Once the customer information is acquired, the insurance company server may be operable to perform one or more of the following: address standardization; credit score check; and assessment of vehicle history. However, it is contemplated that the insurance server may be operable to perform further functions necessary to authenticate various customer information necessary for providing the insurance quote. Also, the insurance server may be operably programmed to include proprietary rating algorithms that are used to generate a quote premium for the customer.
More recently, insurance providers have begun to provide the capability for customers to upload their insurance declaration to the insurance server. The insurance declaration may be used by an insurance employee to manually input certain information into the insurance server to generate the quote for the customer. It is therefore contemplated that an automated process would be advantageous that interprets and extracts information from the customer declaration. The automated process may be operable to verify the customer information received and prefill data not included within the customer declaration. The automated system may also be operable to use the extracted and acquired customer data to generate and provide one or more quotes to the customer.

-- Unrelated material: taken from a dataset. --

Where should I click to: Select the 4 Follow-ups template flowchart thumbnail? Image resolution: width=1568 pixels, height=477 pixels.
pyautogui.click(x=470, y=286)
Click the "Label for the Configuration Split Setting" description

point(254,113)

FIG. 1 illustrates an exemplary system 100 that may be used to generate a quote from an insurance declaration. The system 100 may include at least one computing devices 102. The computing device 102 may include at least one processor 104 that is operatively connected to a memory unit 108. The processor 104 may be one or more integrated circuits that implement the functionality of a central processing unit (CPU) 106. The CPU 106 may be a commercially available processing unit that implements an instruction stet such as one of the x86, ARM, Power, or MIPS instruction set families.
During operation, the CPU 106 may execute stored program instructions that are retrieved from the memory unit 108. The stored program instructions may include software that controls operation of the CPU 106 to perform the operation described herein. In some examples, the processor 104 may be a system on a chip (SoC) that integrates functionality of the CPU 106, the memory unit 108, a network interface, and input/output interfaces into a single integrated device. The computing device 102 may implement an operating system for managing various aspects of the operation.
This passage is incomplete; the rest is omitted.